▶ Provided records
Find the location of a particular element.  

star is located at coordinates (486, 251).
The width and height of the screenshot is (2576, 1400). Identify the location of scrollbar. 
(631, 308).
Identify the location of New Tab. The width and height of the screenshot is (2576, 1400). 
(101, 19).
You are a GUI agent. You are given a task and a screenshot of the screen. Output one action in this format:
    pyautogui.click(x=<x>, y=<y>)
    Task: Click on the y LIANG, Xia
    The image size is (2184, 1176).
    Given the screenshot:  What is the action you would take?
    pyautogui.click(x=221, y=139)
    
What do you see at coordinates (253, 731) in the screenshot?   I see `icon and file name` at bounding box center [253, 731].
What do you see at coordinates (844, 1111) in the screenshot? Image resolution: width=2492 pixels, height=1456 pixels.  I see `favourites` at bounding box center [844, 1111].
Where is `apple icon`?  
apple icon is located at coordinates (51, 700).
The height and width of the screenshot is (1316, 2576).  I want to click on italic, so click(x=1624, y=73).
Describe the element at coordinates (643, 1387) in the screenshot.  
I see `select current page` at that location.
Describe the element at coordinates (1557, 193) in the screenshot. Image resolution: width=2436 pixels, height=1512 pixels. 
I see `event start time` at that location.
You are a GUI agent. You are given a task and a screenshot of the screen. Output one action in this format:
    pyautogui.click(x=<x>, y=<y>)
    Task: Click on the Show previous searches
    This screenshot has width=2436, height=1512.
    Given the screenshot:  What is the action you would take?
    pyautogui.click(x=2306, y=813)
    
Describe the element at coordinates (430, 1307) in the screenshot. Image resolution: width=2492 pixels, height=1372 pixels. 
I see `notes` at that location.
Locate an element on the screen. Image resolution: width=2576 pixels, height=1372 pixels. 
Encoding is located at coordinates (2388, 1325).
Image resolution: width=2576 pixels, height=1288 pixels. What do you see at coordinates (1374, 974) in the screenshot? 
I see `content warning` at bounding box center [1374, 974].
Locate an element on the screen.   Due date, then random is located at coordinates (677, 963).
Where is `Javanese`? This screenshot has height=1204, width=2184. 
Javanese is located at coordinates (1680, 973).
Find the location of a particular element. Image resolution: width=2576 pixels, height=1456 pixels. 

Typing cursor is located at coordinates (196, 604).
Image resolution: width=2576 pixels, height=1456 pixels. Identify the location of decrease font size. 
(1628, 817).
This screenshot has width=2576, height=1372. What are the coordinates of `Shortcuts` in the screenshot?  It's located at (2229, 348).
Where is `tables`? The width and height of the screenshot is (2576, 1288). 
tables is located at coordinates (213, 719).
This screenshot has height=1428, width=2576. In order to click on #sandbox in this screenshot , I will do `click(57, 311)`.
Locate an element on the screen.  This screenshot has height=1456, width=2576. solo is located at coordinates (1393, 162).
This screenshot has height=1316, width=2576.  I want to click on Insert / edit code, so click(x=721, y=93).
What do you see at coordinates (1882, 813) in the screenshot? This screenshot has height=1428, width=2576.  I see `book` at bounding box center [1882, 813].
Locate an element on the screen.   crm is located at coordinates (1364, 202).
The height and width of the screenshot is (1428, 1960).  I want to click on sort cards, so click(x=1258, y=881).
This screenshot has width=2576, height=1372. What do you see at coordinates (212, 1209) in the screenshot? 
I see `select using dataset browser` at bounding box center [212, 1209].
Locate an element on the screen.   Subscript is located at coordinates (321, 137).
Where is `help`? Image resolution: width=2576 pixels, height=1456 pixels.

▶ Challenge
Copy the lines from the line with "What do you see at coordinates (1882, 813)" up to and including the line with "coordinates (1364, 202).", unchanged.

▶ Exercise result
What do you see at coordinates (1882, 813) in the screenshot? This screenshot has height=1428, width=2576.  I see `book` at bounding box center [1882, 813].
Locate an element on the screen.   crm is located at coordinates (1364, 202).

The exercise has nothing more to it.